There is nothing to reject on the part of PLDT and Globe. The PCC denied their initial filing which was found to be defective and deficient. It is now up to the parties whether or not to comply.

The PCC, however confirms, and as recently disclosed by the parties themselves, that the parties filed with the PCC new submissions consisting of new materials not previously produced in their initial notice to the PCC. We note however that the parties continue to deny that these constitute a refiling.

The PCC cannot further comment on the transaction because we have returned the parties’ submissions for non-compliance. As of this time therefore, there is no Notice for the PCC to review.

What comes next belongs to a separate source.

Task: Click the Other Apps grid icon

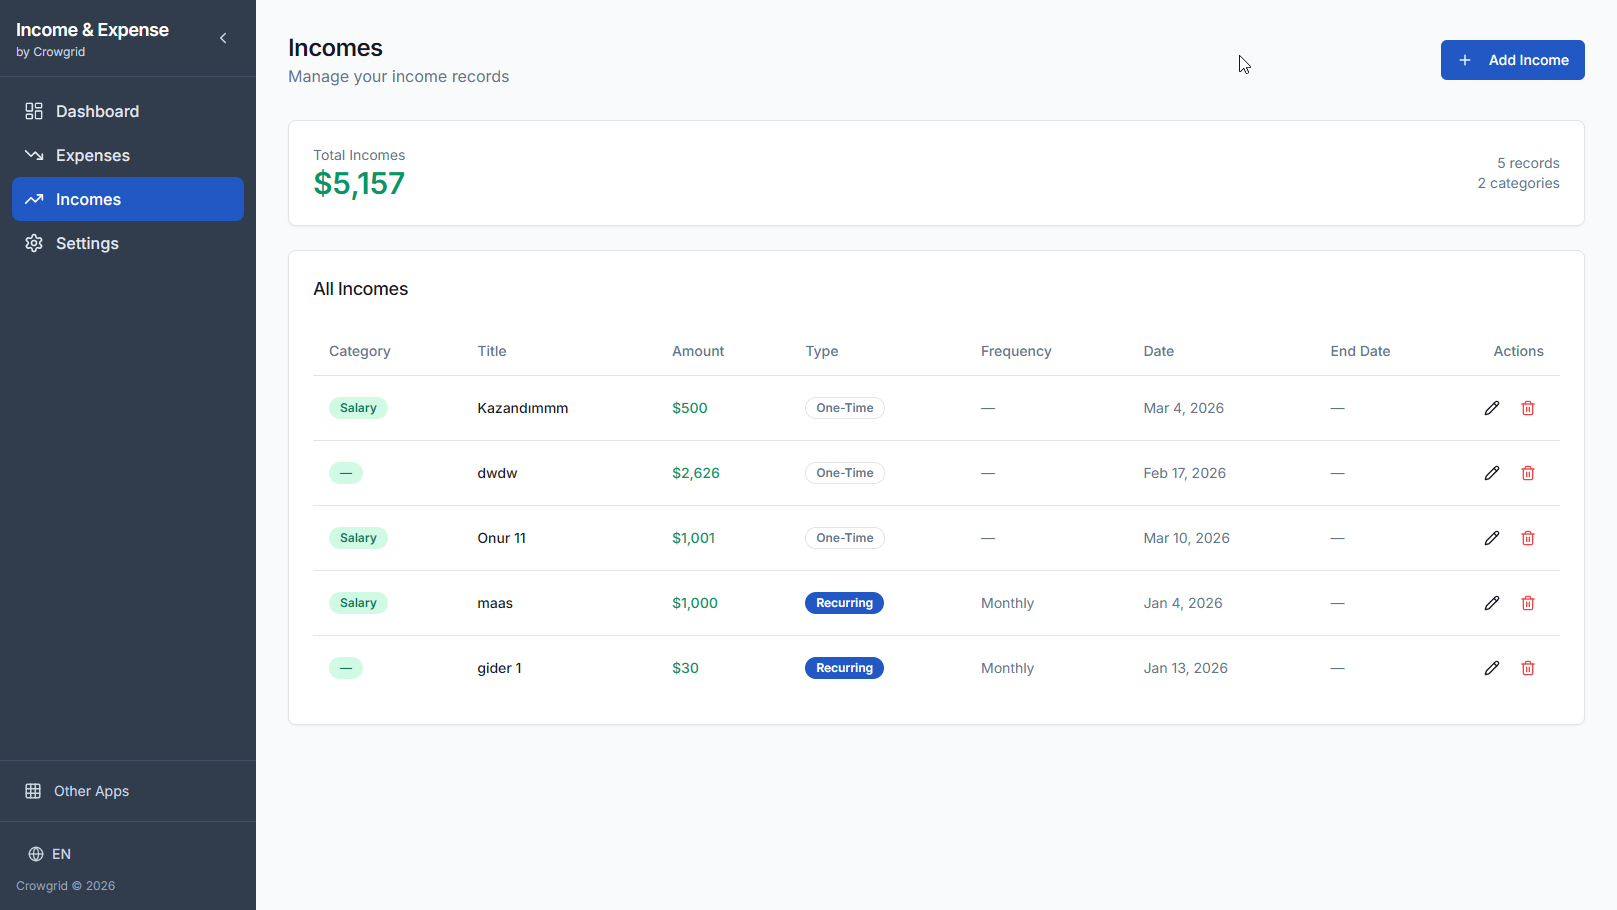Action: pos(34,790)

We emphasize that the transactions have not been deemed approved.

As conveyed to the parties, they are in the meantime directed to, and should be guided by, Section 17 of the PCA which provides that “an agreement consummated in violation of this requirement to notify the Commission shall be considered void and subject the parties to an administrative fine of one percent (1%) to five percent (5%) of the value of the transaction.”

They are also reminded that the PCA is in effect since August 2015. The law is not only about mergers and acquisitions; it also makes illegal, anti-competitive agreements and acts that can be considered abuse of dominant market position, which are separately penalized by the PCA.